Salah satu anggota Sewon Digital, DR. dr. Herbert Situmorang menyampaikan, “Peta jalan memang sudah disusun, namun tentunya masih harus menginventarisir modalitas yang sudah dipunyai.” Herbert yang juga mengajar di FK UI menyebut banyak fasilitas kesehatan milik pemerintah sudah punya aplikasi yang sederhana untuk antrian, pengantaran obat, pemantauan Kesehatan oleh tenaga kesehatan, hingga tele-medicine. Hal serupa juga terjadi di sektor selain Kesehatan, di mana aplikasi berbasis web hingga android sudah dimliki pemerintah.

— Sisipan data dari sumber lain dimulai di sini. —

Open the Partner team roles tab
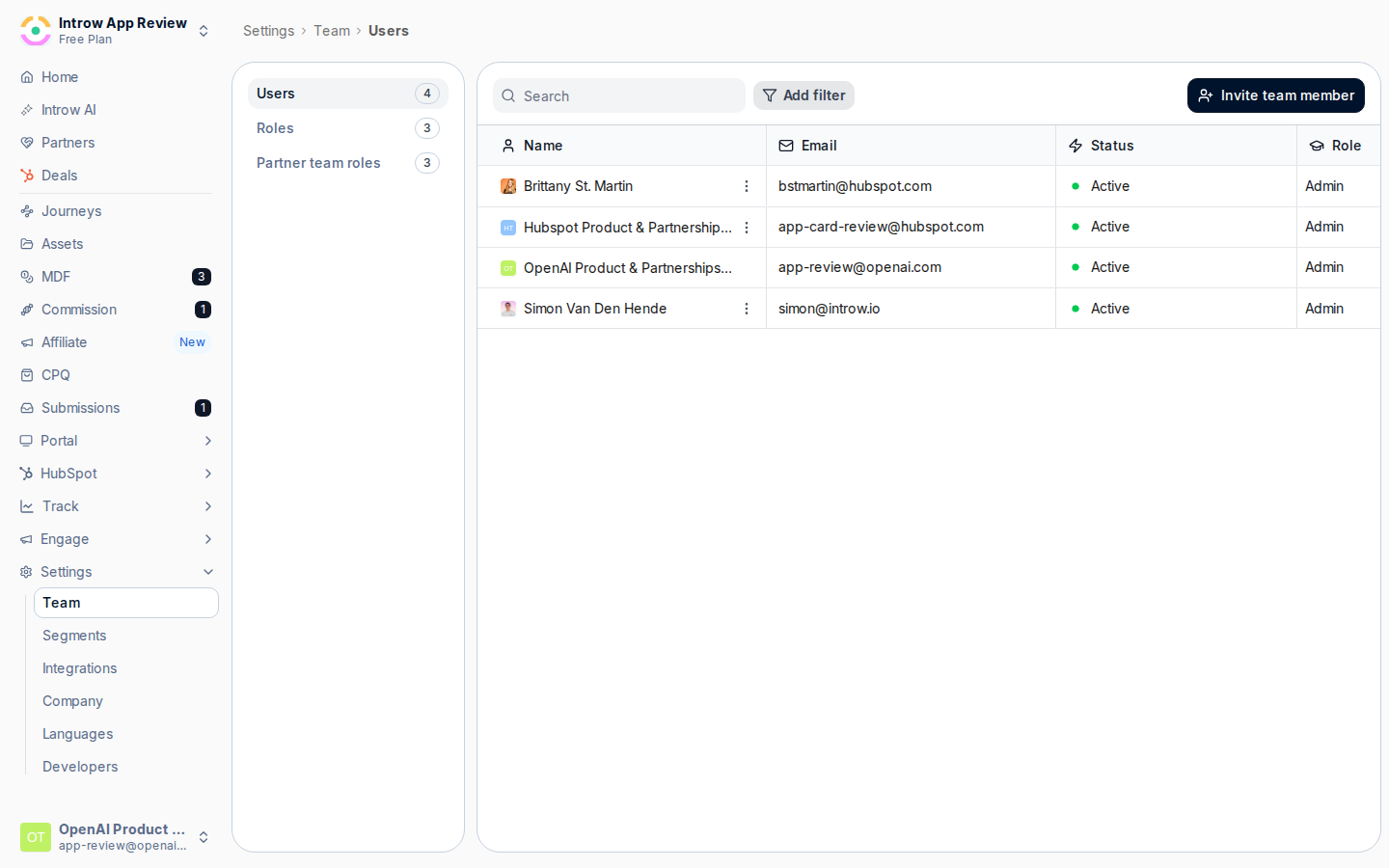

 Lebih lanjut Wibisono memberikan saran teknis. Menuju SatuSehat, DTO perlu mencermati mana platform dan aplikasi yang dapat diintegrasikan dengan IHS dan mana yang terpaksa harus didrop. Kriteria platform lokal yang dapat diintegrasikan (interoperable) perlu dipertimbangkan untuk tetap dipertahankan, mengacu interoperabilitas merupakan salah satu prinsip di dalam Perpres 95 tahun 2018.  

 Dalam hal interoperabilitas, sejatinya kita juga telah memiliki Aplikasi Peduli Lindungi yang telah menghubungkan NIK, BPJS Kesehatan, dan pelacakan riwayat Kesehatan Covid-19. Paralel dengan hal ini, Kemdikbudristek telah menambahkan Dapodik sebagai core data dengan rapor pendidikan dan Platform Merdeka Mengajar. Kemdagri dan Kemenkeu di sisi lain juga sedang menjajaki untuk pengintegrasian data, dan menggunakan NIK sebagai pengganti NPWP.

Dengan perkembangan di banyak instansi pemerintah tadi, maka peran Kemkoinfo dan KemenPAN-RB diperlukan untuk mengatur SPBE sebagai orkestra implementasi kebijakan transformasi digital di sektor publik. “Belajar dari pengalaman banyak negara dengan kompleksitas tinggi seperti di Amerika Serikat dan RRC, sentralistik di satu sisi diperlukan dengan keberadaan satu-satunya lembaga yang berwenang mengeluarkan platform dan aplikasi.” Namun tambahnya, dalam konteks Indonesia di mana pemerintah daerah terlanjut punya ribuan aplikasi, maka peran audit dan sertifikasi menjadi relevan untuk dilakukan.

Kedua, yang mendesak dibutuhkan ialah mengatur moratorium pengembangan aplikasi oleh pemerintahan di pusat dan daerah. Hal ini diperlukan sampai rencana induk desain arsitektur dan peta jalan selesai dibuat. Sertifikasi dan audit juga harus segera dilakukan untuk mengidentifikasi kelayakan aplikasi yang sudah ada. Khususnya untuk melihat standard data, pemanfaatan core data, keamanan, dan interoperabilitas, menyesuaikan dengan regulasi tentang satu data yaitu Perpres 39 tahun 2019. Khusus keamanan data ini harus menjadi perhatian khusus, mengingat data BPJS Kesehatan dan e-Hac selama pandemi mengalami beberapa kali kebocoran dan diperjualbelikan di beberapa forum dunia maya.